Ama kendilerinden bir uyarıcının onlara gelmesine şaşırdılar. Kafirler: "Bu şaşılacak bir şey." dediler.
Aralarından bir uyarıcının gelmesine şaştılar da, kafirler şöyle dediler: "Bu şaşılacak bir şeydir."
Doğrusu kendilerine içlerinden bir uyarıcının gelmesine şaştılar ve kâfirler "Bu, şaşılacak bir şeydir!*
İçlerinden bir uyarıcının kendilerine gelmesini tuhaf karşıladılar! Kafirler, "Bu tuhaf bir şey" dediler,
Ama kendilerinden bir uyarıcının onlara gelmesine şaşırdılar. Kafirler: "Bu şaşılacak bir şey." dediler.
Bunları asıl şaşırtan içlerinden bir uyarıcının gelmesidir. Ayetleri görmezlikten gelenler (kafirler): "Bu şaşılacak bir şey" dediler.
Hayır! Nankörlük edenler, kendi aralarından bir uyarıcının gelmesine şaşırdılar. Ardından, şöyle dediler: "Anlaşılmaz bir şey bu!"
Ama nerde! Onlar içlerinden bir uyarıcının kendilerine gelmesine şaştılar ve işte bu kafirler dediler ki: "Bu ne acayip bir iş!
İş sanıldığı gibi değil! Kendilerine içlerinden bir uyarıcı geldi diye şaştılar da şöyle dediler o küfre batanlar: "Acayip şey bu!"
Hayır, onlara kendilerinden bir uyarıcı gelmesine şaştılar da, o kafirler: "Bu şaşılacak bir şey" dediler.
Doğrusu kendilerine içlerinden korkutucu bir peygamber geldiğine şaştılar da kafirler dediler ki: "Bu şaşılacak şey!
Onlar içlerinden bir uyarıcının kendilerine gelmesine şaştılar; ve bu hakikat inkarcıları: "Ne tuhaf bir şey bu!" diyorlar,
(1-2) Kaf. Şerefli Kur'an'a andolsun ki kafirler, aralarından bir uyarıcının gelmesine şaştılar ve şöyle dediler: "Bu tuhaf bir şeydir!"

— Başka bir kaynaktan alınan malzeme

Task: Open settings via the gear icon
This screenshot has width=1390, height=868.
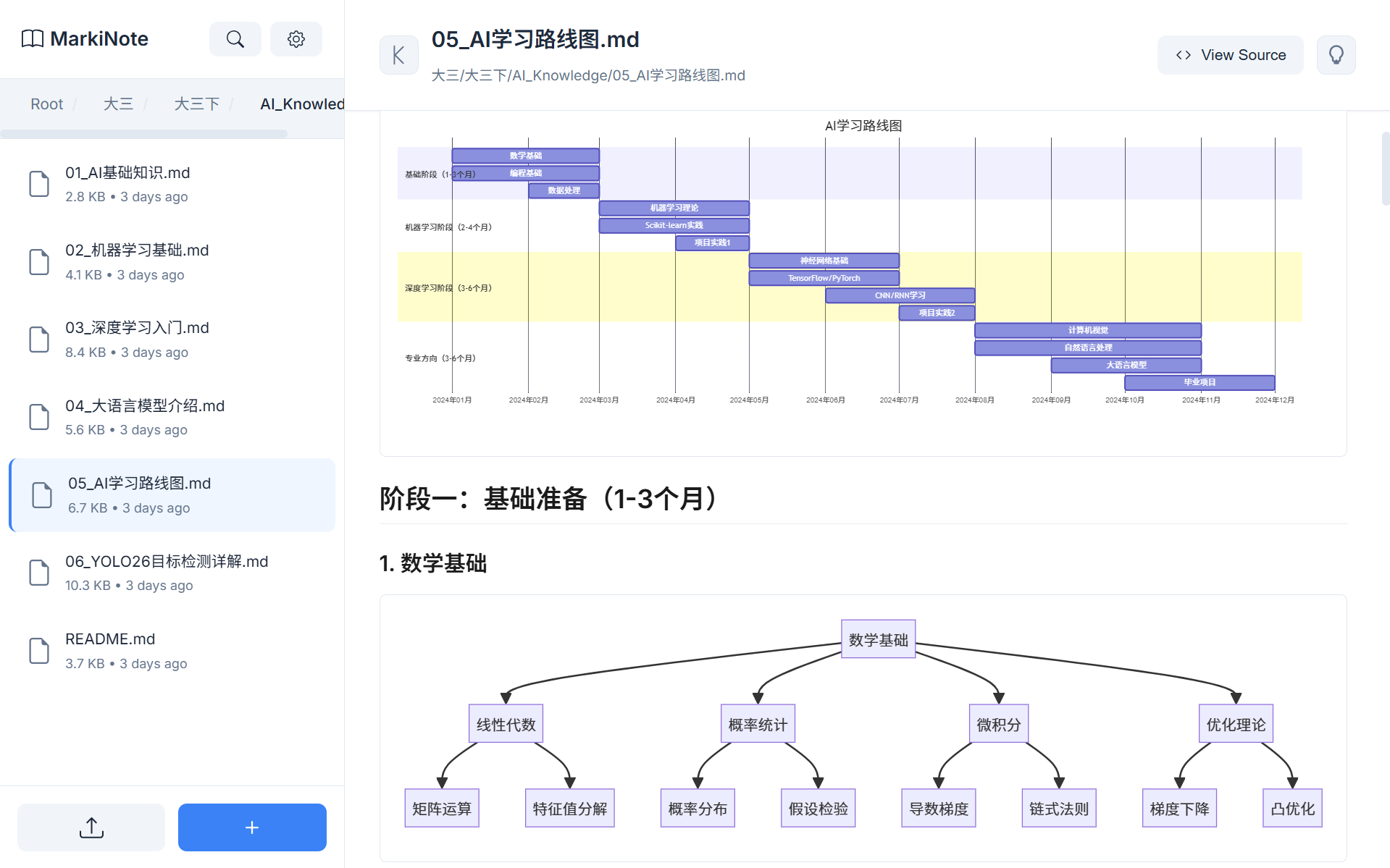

Doğrusu şaştılar da kendilerine içlerinden korkutucu bir Peygamber geldiğine dediler ki kafirler bu acib bir şey
İçlerinden bir uyarıcı gelmesine şaştılar da, o kafirler: "Bu tuhaf bir şeydir" dediler.

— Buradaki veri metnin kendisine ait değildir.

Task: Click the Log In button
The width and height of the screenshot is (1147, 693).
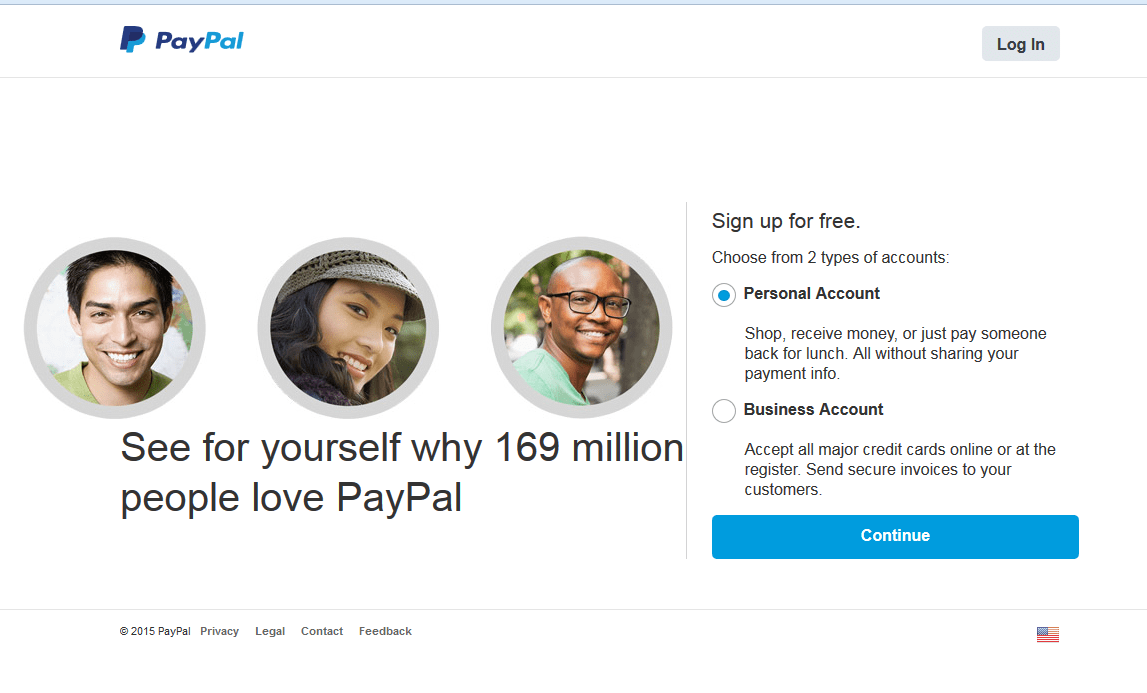Action: pos(1020,44)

Hayır, onlara kendilerinden bir uyarıcı gelmesine şaştılar da, o kafirler: "Bu şaşılacak bir şey" dediler.
Bil'akis o kafirler, kendilerine içlerinden inzar edici (bir peygamber) geldi diye, hayrete düşdüler de "Bu, dediler, şaşılacak bir şey".
Aralarından bir uyarıcının gelmesine şaştılar da o kafirler: Bu, şaşılacak bir şey, dediler.
Kendilerine içlerinden bir uyarıcının gelmesine şaşırdılar da, kafirler: Bu, acayip bir şey, dediler.
(2-3) Doğrusu, onlar, kendilerinden birinin, uyarıp irşad etmek için gelmesine şaşırdılar da kafirler: "Bu, ne tuhaf şey!" dediler, "Biz ölüp de toprak olduktan sonra mı dirileceğiz? Bu, aklın alamayacağı kadar uzak bir ihtimal!"
Bilakis aralarından bir uyarıcı onlara geldi diye hayret ettiler de, o hakikat bilgisini inkar edenler şöyle dedi: "Bu çok acayip bir şey.. . "
İçlerinden bir uyarıcının kendilerine gelmesini tuhaf karşıladılar! Kafirler, 'Bu tuhaf bir şey' dediler,
Ama kendilerinden bir uyarıcının onlara gelmesine şaşırdılar. Gerçeği yalanlayan nankörler: "Bu şaşılacak bir şey." dediler.
Are they surprised that a warner has come to them from amongst them, so the rejecters said: "This is something strange!"
The truth is, they marvel that a warner has come to them from among them. And the false claimers of guidance say: “This is an amazing thing:
Nonetheless they are amazed that a warner should have come to them from among themselves and those who are kafir say, ‘What an extraordinary thing!
They found it strange that a warner from among them came to them! The disbelievers said, "This is really strange.
Are they surprised that a warner has come to them from amongst them, so the rejecters said: "This is something strange!"
Are they surprised that a warner has come to them from amongst them, so the ingrates said, "This is something strange!"